» **GIVEN PROBLEM A**
Copy the records from the line containing "At what coordinates should I click to accomplish: Select" through the last line of the records, both ends included, keeping every line unchanged.

Stack roots and function parameters

So I’ve managed to get my stack crawler working and passing its unit tests - this is the one I’ve been working on as an alternative to shadow-stack: it uses only static constant data structures (no global variables or thread-local data), which means that it’s fully compatible with a multi-threaded environment.

One question that has arisen, however, is what to do about function parameters that may be stack roots. You can’t call llvm.gcroot() on a function parameter. The only thing I can think of is to copy any function parameter that is a pointer, or which contains a pointer, into a local variable. This seems complicated and inefficient to me (for one thing, it means that every stack frame just got 8 bytes bigger due to the need to store the ‘this’ pointer locally) - is there a better way?

Anyone?

Here’s some examples of what I am talking about (I’ll use Java for the examples):

Example 1:

class Foo {
static String st = “Hello”;

void f1() {
f2(st);
}

void f2(String s) {
st = null; // Destroy static root
// Now allocate something, which might trigger
// a garbage collection.
StringBuffer sb = new StringBuffer();

// Is ‘s’ still live? It’s not stored in any
// alloca, or in any global variable. It only
// exists as a function parameter, which cannot
// be declared as a root via llvm.gcroot.
sb.append(s);
}
}

Example 2:

class Foo {
static void f1() {
// Create a new ‘Foo’ but don’t store it
// anywhere.
new Foo().f2();
}

void f2() {
// Possibly trigger a collection
StringBuffer sb = new StringBuffer();

// Is ‘this’ still live at this point?
sb.append(toString());
}
}

Now, I know that the LLVM “Accurate GC” document says that any “intermediate values” must be declared as a GC root. My question is, does merely loading a global variable - or any mutable, non-strictly-local variable for that matter - count as an “intermediate” value in this case?

My problem is that I can’t see how to address this without generating horribly bloated and inefficient code. Pretty much every function argument that isn’t a simple integer or float will have to be copied to a hidden local variable before every function call - in addition to copying it to the stack to create the call frame. Even local variables are not immune if you allow closures in your language. Under this scenario, calling conventions that pass arguments in registers are utterly futile and save nothing, because everything has to get copied to the stack anyway.

» **GIVEN PROBLEM B**
In the forum thread on stack roots, what kind of data structures does the stack crawler use in place of global variables or thread-local data?

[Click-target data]
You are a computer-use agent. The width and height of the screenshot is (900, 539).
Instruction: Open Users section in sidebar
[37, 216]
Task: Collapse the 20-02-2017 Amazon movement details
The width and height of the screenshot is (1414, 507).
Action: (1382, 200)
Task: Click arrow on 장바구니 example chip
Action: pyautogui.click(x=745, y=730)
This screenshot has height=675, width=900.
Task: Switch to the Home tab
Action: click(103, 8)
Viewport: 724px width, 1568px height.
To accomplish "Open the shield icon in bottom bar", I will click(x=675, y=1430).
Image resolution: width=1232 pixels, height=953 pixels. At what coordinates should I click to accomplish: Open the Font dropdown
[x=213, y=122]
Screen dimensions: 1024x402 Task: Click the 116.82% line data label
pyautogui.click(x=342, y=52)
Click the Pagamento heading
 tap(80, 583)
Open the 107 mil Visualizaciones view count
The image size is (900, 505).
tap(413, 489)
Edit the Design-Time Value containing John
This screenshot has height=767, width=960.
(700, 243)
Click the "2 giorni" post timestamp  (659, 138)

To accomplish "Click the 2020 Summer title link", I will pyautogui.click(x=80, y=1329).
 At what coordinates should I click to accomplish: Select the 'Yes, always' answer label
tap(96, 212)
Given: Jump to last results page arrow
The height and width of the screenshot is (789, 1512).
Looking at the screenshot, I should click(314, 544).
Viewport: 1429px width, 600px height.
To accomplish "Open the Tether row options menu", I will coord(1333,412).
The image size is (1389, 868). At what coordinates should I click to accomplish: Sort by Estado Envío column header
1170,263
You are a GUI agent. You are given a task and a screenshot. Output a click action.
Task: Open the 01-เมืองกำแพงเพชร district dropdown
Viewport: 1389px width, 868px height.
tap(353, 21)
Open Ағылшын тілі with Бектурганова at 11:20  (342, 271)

» **WORKED ANSWER A**
 At what coordinates should I click to accomplish: Select the 'Yes, always' answer label
tap(96, 212)
Given: Jump to last results page arrow
The height and width of the screenshot is (789, 1512).
Looking at the screenshot, I should click(314, 544).
Viewport: 1429px width, 600px height.
To accomplish "Open the Tether row options menu", I will coord(1333,412).
The image size is (1389, 868). At what coordinates should I click to accomplish: Sort by Estado Envío column header
1170,263
You are a GUI agent. You are given a task and a screenshot. Output a click action.
Task: Open the 01-เมืองกำแพงเพชร district dropdown
Viewport: 1389px width, 868px height.
tap(353, 21)
Open Ағылшын тілі with Бектурганова at 11:20  (342, 271)

» **WORKED ANSWER B**
Only static constant data structures.